Me
despiertan los días desde un sonido agudo y estridente. Es el repiqueteo de un
reloj que recuerda que hay que volver del sueño y del olvido. Y enseguida
comprendo que el sonido lo es todo o casi todo. Es la articulación fecunda en
la palabra de quien comparte espacio tiempo a tu lado, el instrumento excelso
para cifrar el pensamiento y darlo a conocer a quien lo escucha, en ese
fenómeno sublime de la comunicación. Pero es también el ruido suave de la
puerta cuando la cierro con cuidado para no molestar a los vecinos. Y lo es el
ascensor que gruñe en su sala de máquinas mientras me baja hasta la calle.
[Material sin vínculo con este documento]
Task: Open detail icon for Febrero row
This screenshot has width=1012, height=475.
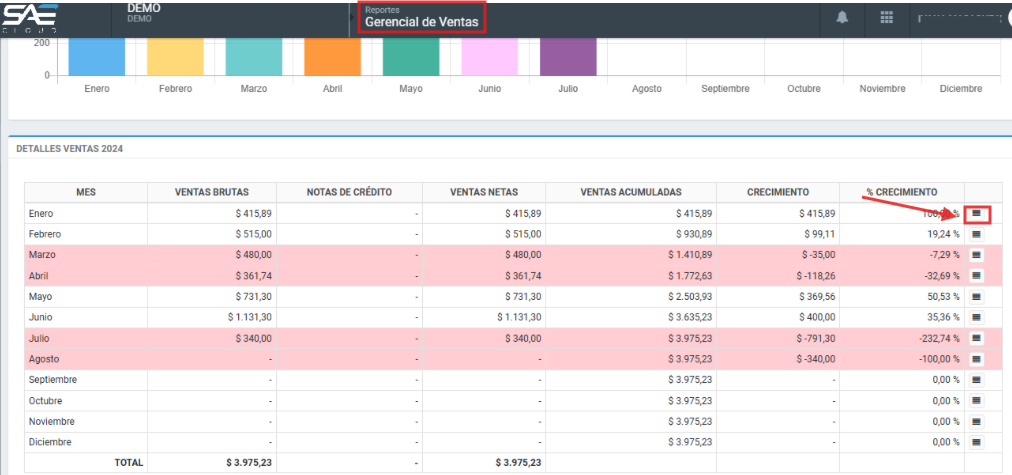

Allí
descubro el suave recorrido del viento perezoso, y el sonido del motor de algún
coche que marcha presuroso, como si tuviera miedo de no llegar a tiempo a
ningún sitio. Las gentes a esas horas no levantan el tono y se mueven como en
el reino del susurro, mientras llevan a los niños al colegio. El parque es más
sonoro en el otoño; y no por los transeúntes, sino por esas hojas que crujen en
el suelo cuando paseo sobre ellas, ya frutos del cansancio y rendidas al césped
y al humus más sencillo. Qué hermoso es ese ruido tan continuo, qué armonía y
qué tonos.
Después
llega la risa de algún niño montado en bicicleta, que prefiere pedales a
pisadas para ir hasta la estación de autobuses; y ya desde tan niños: qué
conciencia tan alta de sí mismos, y qué placer el mío viéndolos diminutos en
sus bicis.
Me
voy hacia los campos, huyendo del asfalto y de los ruidos. Pero la huida es
falsa, porque hay ruidos por todas las esquinas. La carretera ruge en sus vehículos,
la Fuente del Regajo canta su melodía eterna, ajena a los horarios y a las
luces, y continúa el sonido del viento entre los árboles. Algunos vuelven ya de
sus paseos y dialogan serenos y tranquilos cuando me cruzo con ellos. Hacen
repique contra el suelo las últimas castañas que se rinden al suelo, abiertos
los erizos, y lagrimean las hojas con gotas de rocío entre sus venas. La Fuente
del Lobo parece darle réplica a la del Regajo aunque es más desigual en su
caudal y por ello en su música; ella da vida al paraje callado y solitario, que
evoca los calores del verano, ahora ya tan lejanos. Algún perro ladra y
juguetea entre los árboles buscando cualquier cosa entre las ramas. Y siempre
están los pasos del caminante y su eterna melodía que se acompasa al ritmo de
su respiración y a ese latido tenue que sigue dando ritmo y sensación de vida
con el sonido tenue. Los pájaros se suman al concierto con sus trinos ya débiles
y también espaciados. Con ellos y el sonido de alguna regadera, que encauza el
agua por el bosque, se puede dar espacio a los caminos de la imaginación y el
pensamiento.
Entonces
es la hora de los otros sonidos más intensos: la soledad sonora, el orden
expresivo de los sentimientos, la armonía de las ideas y hasta el canto de las
sensaciones más densas. Si hay compañía se comparte la música de la articulación
de las palabras; si el caminante va solo, habla consigo mismo, se desdobla en su
otro y entiende cómo canta la belleza del mundo natural, cómo expresa con
fuerza la energía de sus notas y cómo lo envuelve en su infinita melodía.
Cuando
el paseante vuelve a casa, ya anda lleno de sonidos, de música en sinfonía, de
coros de alegría, de sones y de ecos, de murmullos, silbidos y rumores. Es el
momento de aislarse y de ir hacia sí mismo, a escuchar con atención los sonidos
de los libros o de sus pensamientos y de entender que todo se manifiesta en el
sonido, en la música callada y en el silencio si uno sabe escucharlo. El mundo
entero es una sinfonía en la que hay que actuar de espectador atento y de intérprete
afinado para que suene bien y cante siempre.